- _Required tasks_
1 – Output the part of the shortbread recipe from "4.85 from 13" up to and including "salted (225 grams)", word for word.
2 – In the lavender lemon shortbread recipe, what tool does the writer use to grind the granulated sugar, lemon, and lavender?

- _Excerpt_
Lavender Lemon Shortbread Cookies

4.85 from 13 votes
These perfectly crispy lavender lemon shortbread cookies have a light lavender flavor, are buttery with a crisp crumb and zesty lemon bite. They are the newest in our ever growing collection of perfected lemon lavender recipes.
Print Recipe
Prep Time:5 minutes
Cook Time:12 minutes
Additional Time:1 hour
Total Time:1 hour 17 minutes

Ingredients

  • Cookies:
  • 1 cup butter softened salted (225 grams)
  • ½ cup icing / powdered sugar 60 grams
  • 2 tablespoons granulated sugar
  • ½ cup corn starch 68 grams
  • 2 cups all purpose flour 260 grams
  • 1 tablespoon dried organic lavender buds
  • 1 large lemon zest and juice
  • 1 tablespoon vanilla extract
  • Optional lemon icing:
  • 1 cup icing sugar 125 grams
  • 1 large lemon zest and juice
  • 1 tablespoon vanilla extract

Instructions

  • Preheat oven to 350 degrees F or 176 C.
  • Start by making your lavender lemon sugar where all of your flavor will come from. Do this by grinding up your granulated sugar, the juice and zest of one of your lemons, and lavender. I use a mortar and pestle, but a food processor or blender works great too. Add your powdered sugar into your mixture and mix until well combined.
  • Cream butter with your lavender lemon sugar until well incorporated and fluffy. 
  • Sift in the flour and corn starch and gradually mix. 
  • You will need to get your hands dirty and really mix well to incorporate all of the butter into the flour. Work it with your hands until the dough becomes a ball. At this point, you can chill the dough if you're not ready to bake, but it's not necessary with this dough.

- _Data_

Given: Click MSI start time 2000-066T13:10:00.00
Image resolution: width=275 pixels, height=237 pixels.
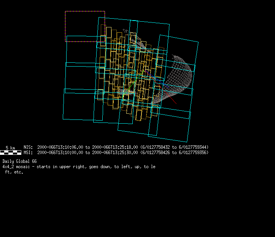Looking at the screenshot, I should pos(60,153).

- _Answers in order_
1 –
4.85 from 13 votes
These perfectly crispy lavender lemon shortbread cookies have a light lavender flavor, are buttery with a crisp crumb and zesty lemon bite. They are the newest in our ever growing collection of perfected lemon lavender recipes.
Print Recipe
Prep Time:5 minutes
Cook Time:12 minutes
Additional Time:1 hour
Total Time:1 hour 17 minutes

Ingredients

  • Cookies:
  • 1 cup butter softened salted (225 grams)

2 – A mortar and pestle.